BEIJING, October 16 (TMTPost)— The Biden administration may soon tighten up export controls on chips, especially those involving artificial intelligence (AI) sector, despite Beijing’s serious warning.
The United States will update its restrictions on shipments of advanced chips and chipmaking equipment to China launched last October, targeting workarounds that enable China bypass export controls to acquire American products, Reuters reported, citing a U.S. official. The new rules were said to draw up to block some AI chips hat fall just under current technical parameters while demanding companies report shipments of others. The rules could be announced as early as this week, while the U.S. Department of Commerce, which takes in charge of export controls, declined to comment.
The report came two days after a separate Reuters report said the U.S. government is weighing closing a loophole that gives Chinese companies access to U.S. AI chips through overseas units.
China opposes US politicizing, instrumentalizing and weaponizing trade and tech issues, and will closely follow the developments and firmly safeguard our legitimate rights and interests, Chinese Foreign Ministry spokesperson Wang Wenbin commented last Friday. Arbitrarily placing curbs or forcibly seeking decoupling to serve political agenda violates the principles of market economy and fair competition, undermines the international economic and trading order, disrupts and destabilizes global industrial and supply chains and will eventually hurt the interests of the whole world, Wang said.

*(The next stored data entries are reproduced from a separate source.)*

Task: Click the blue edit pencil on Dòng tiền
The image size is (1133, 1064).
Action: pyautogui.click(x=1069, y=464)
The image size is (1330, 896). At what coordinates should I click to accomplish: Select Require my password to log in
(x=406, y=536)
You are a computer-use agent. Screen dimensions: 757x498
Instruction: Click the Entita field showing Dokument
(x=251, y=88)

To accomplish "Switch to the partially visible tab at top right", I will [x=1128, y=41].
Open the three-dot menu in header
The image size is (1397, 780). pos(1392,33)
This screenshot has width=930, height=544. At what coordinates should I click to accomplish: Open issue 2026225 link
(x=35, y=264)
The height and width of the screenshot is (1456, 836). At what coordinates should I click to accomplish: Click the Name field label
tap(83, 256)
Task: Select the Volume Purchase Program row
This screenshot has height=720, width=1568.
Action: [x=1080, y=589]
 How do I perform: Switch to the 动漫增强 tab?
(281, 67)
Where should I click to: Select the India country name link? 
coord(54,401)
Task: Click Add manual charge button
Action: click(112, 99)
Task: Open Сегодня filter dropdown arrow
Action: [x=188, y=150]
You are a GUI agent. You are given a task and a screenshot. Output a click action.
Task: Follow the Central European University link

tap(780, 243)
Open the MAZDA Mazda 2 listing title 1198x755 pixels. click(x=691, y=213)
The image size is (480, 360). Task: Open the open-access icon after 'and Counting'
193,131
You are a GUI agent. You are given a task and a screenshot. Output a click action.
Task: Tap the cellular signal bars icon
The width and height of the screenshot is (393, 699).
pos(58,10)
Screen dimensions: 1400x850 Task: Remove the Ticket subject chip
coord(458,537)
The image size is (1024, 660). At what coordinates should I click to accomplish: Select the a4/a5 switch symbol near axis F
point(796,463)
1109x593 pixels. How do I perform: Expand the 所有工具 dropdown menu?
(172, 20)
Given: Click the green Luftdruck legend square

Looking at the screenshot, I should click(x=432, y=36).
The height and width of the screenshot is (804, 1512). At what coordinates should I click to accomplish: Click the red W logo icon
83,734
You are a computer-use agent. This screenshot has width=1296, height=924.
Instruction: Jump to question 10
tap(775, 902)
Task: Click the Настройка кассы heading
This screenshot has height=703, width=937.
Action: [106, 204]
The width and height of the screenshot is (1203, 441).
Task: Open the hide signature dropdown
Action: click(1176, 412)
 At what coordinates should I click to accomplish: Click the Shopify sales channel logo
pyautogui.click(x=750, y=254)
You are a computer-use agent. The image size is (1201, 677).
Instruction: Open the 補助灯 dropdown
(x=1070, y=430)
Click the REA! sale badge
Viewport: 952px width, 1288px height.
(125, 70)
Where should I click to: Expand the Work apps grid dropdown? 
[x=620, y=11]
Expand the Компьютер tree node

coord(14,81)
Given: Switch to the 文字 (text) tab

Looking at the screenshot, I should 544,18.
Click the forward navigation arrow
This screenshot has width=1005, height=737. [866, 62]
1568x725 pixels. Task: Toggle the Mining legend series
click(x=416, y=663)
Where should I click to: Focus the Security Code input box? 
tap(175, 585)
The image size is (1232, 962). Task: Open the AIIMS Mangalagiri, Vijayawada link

The reported new restrictions are by no means hitting American chip giants including Nvidia, the semiconductor designer that dominates the market for AI chips. Nvidia became a big winner amid the AI frenzy this year as its products empower AI systems including the large language model behind ChatGPT. The behemoth said in March it has modified some of flagship products including A100 and H100 for exports to China, including an alternative A800 chip, as the U.S. regulators last year banned it from selling its most advanced chips to China.
But even A800, the weakened version of Nivida’s cutting-edge A100 processor, could be categorized as the prohibited product when the White House rolled out new restrictions on China, according to a report more than three months ago.
The Wall Street Journal reported late June that the U.S. government is considering new curbs on the exports of AI chips to China, including stopping the chip shipments made by U.S. companies to customers in China and other countries concerned without first obtaining a license. The move that the U.S. Commerce Department could announce is reportedly affecting all the American chipmakers such as Nvidia, AMD and Micron Technology. And the restrictions the department is reportedly mulling would even ban sales of A800 without a license.
Nvidia has kept warning against U.S. export controls on chips and other advanced technology products. The Chief Financial Officer Colette Kress warned restrictions on AI chip exports to China would lead to “a permanent loss of opportunities for the U.S. industry right after the Wall Street Journal report about looming further chip export curb. "Over the long term, restrictions prohibiting the sale of our datacenter graphic processing units to China, if implemented, would result in a permanent loss of opportunities for the U.S. industry to compete and lead in one of the world’s largest markets and impact on our future business and financial results," said Kress, though seeing no immediate material impact.